Centro, Miceli, Tomaselli e Fatelli a valanga su L’Andolina
Al momento del voto hanno abbandonato l’aula, consentendo alla maggioranza di avere i numeri per approvare il bilancio di previsione. I tre consiglieri eletti con la lista “La Provincia del futuro” - Maria Teresa Centro, Marco Miceli e Domenico Tomaselli - unitamente ad Elisa Fatelli di Coraggio Italia hanno inteso motivare la loro decisione. E lo hanno fatto a margine della seduta.
«Abbiamo dato battaglia all’interno dell’assise provinciale mettendo in evidenza, ancora una volta, la irresponsabilità del centrodestra nell’aver riportato la Provincia di Vibo nel totale disordine politico e amministrativo, con il rischio di condurre l’Ente e il territorio intero in un disastro di proporzioni clamorose».

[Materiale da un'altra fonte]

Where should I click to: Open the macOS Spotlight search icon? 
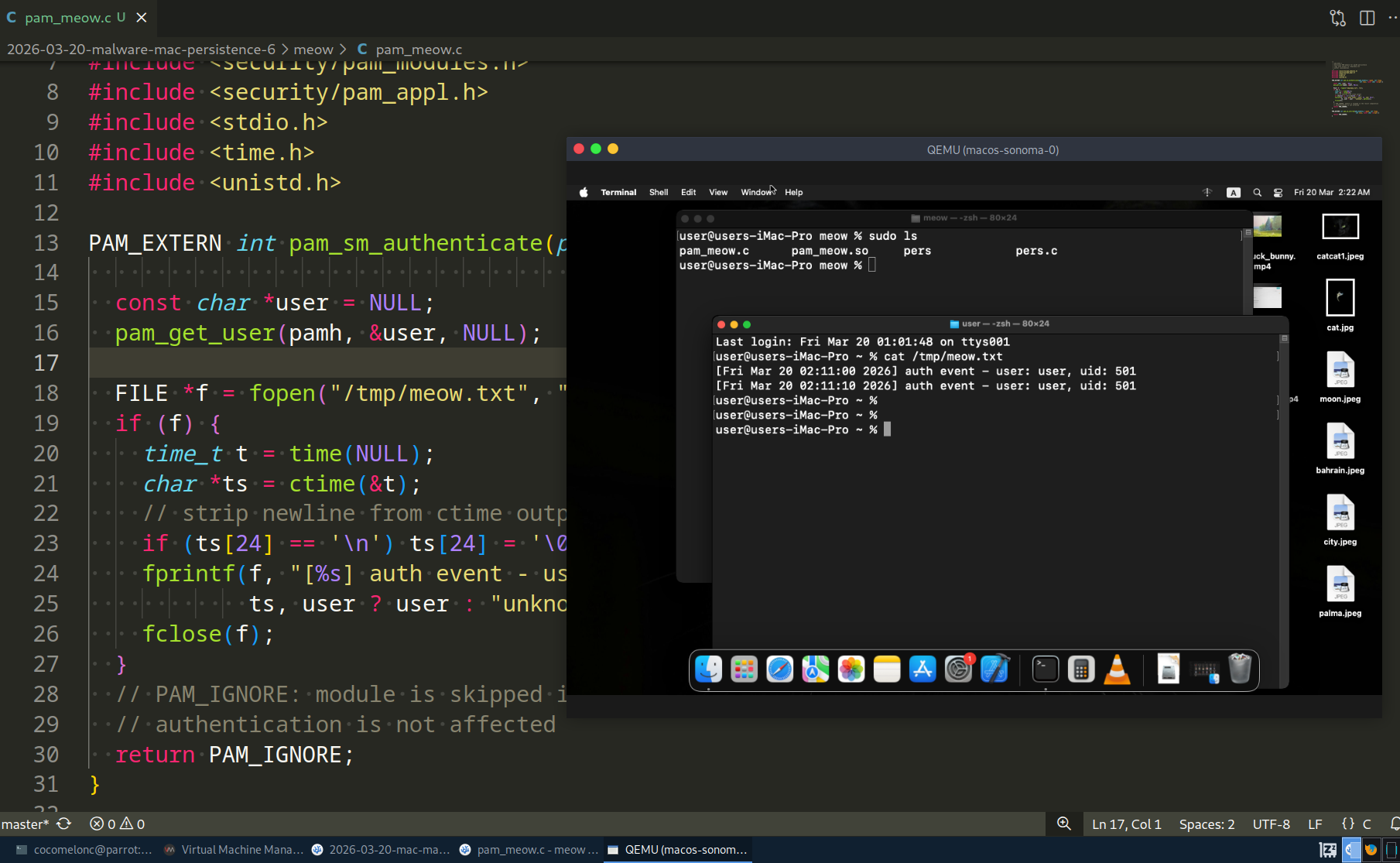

I quattro consiglieri provinciali hanno voluto puntualizzare un altro aspetto, certamente il più rilevante: «La scelta di abbandonare l’aula dopo aver ampiamente motivato il nostro voto contrario è frutto di una riflessione seria e ponderata a seguito della relazione del segretario generale sulla necessità del provvedimento e sui gravi rischi determinati dalla mancata approvazione del bilancio. Pur confermando tutte le nostre censure e perplessità sul merito del provvedimento, la nostra coscienza non poteva lasciarci indifferenti anche ai ripetuti appelli dei numerosi dipendenti presenti in aula, i quali già hanno sofferto e pagato, insieme a tutti i cittadini che vivono su questo territorio, i danni causati da scelte politiche e amministrative improvvide e scellerate. La crisi della coalizione del centrodestra era già emersa nella precedente seduta in agosto e adesso è ancor più resa evidente dagli interventi dei consiglieri e nel voto della seduta odierna. Non compete certo a noi fare chiarezza sulle questioni politiche irrisolte e sulle crisi di maggioranza, tutte interne al centrodestra e alle forze che hanno sostenuto l’elezione del presidente L’Andolina».

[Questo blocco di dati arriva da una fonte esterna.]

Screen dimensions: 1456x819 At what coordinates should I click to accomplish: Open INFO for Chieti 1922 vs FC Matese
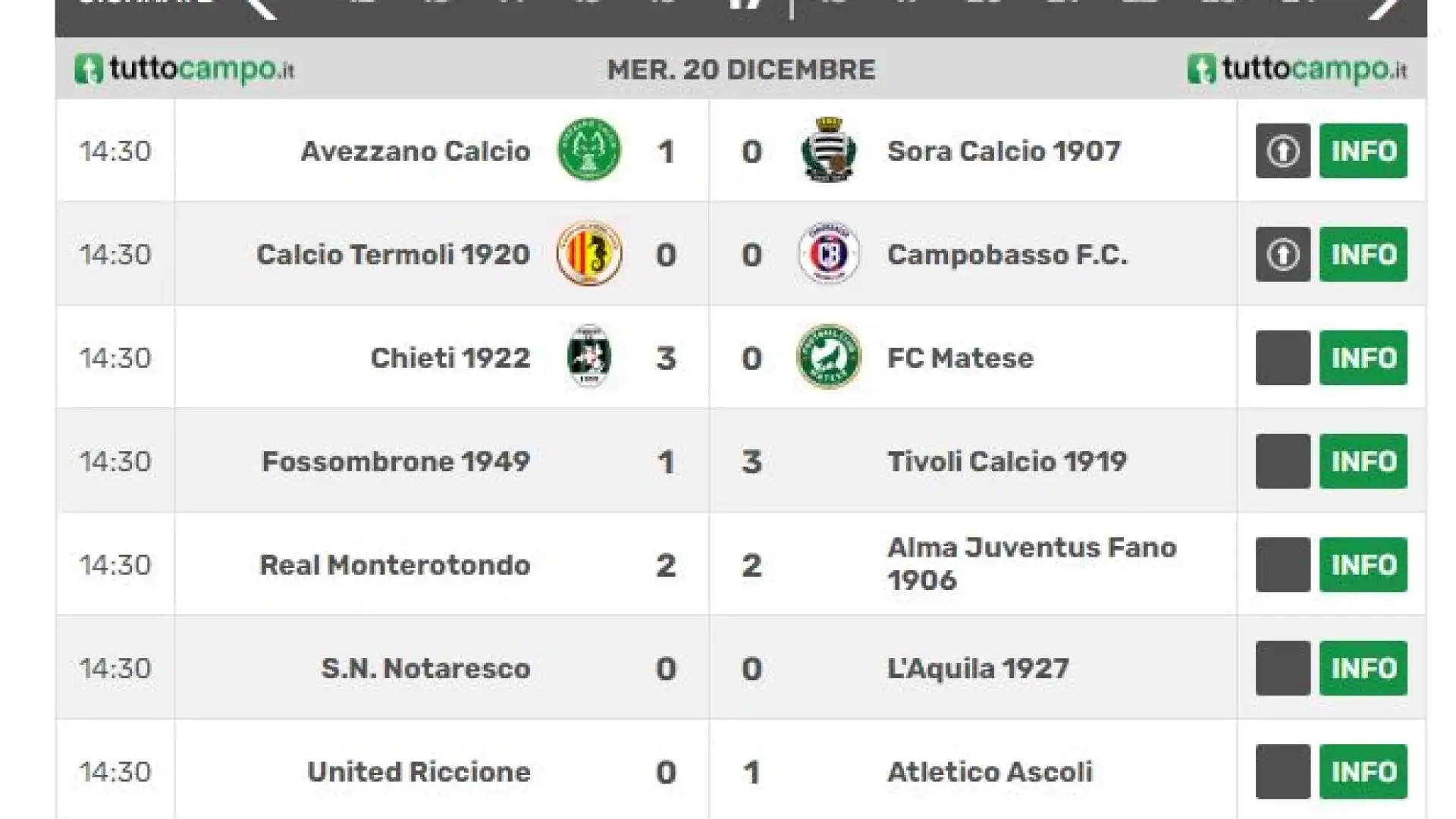click(x=1363, y=358)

«Anche per queste ragioni, nell’esercizio massimo della responsabilità che può essere richiesto ai consiglieri di opposizione, abbiamo rimesso al Presidente e a quello che resta della sua maggioranza la possibilità di esprimersi votando il documento finanziario. L’attuale disciplina delle province non consente la sfiducia e non ammette la decadenza del Presidente in caso di mancata approvazione del bilancio. All’esito del voto è chiaro che, pur non potendo parlare di sfiducia formale, vi è una netta sfiducia politica che mette, ancora una volta, il presidente e il centrodestra difronte a delle responsabilità verso un intero territorio dalle quali non si può fuggire», hanno concluso Centro, Miceli, Tomaselli e Elisa Fatelli.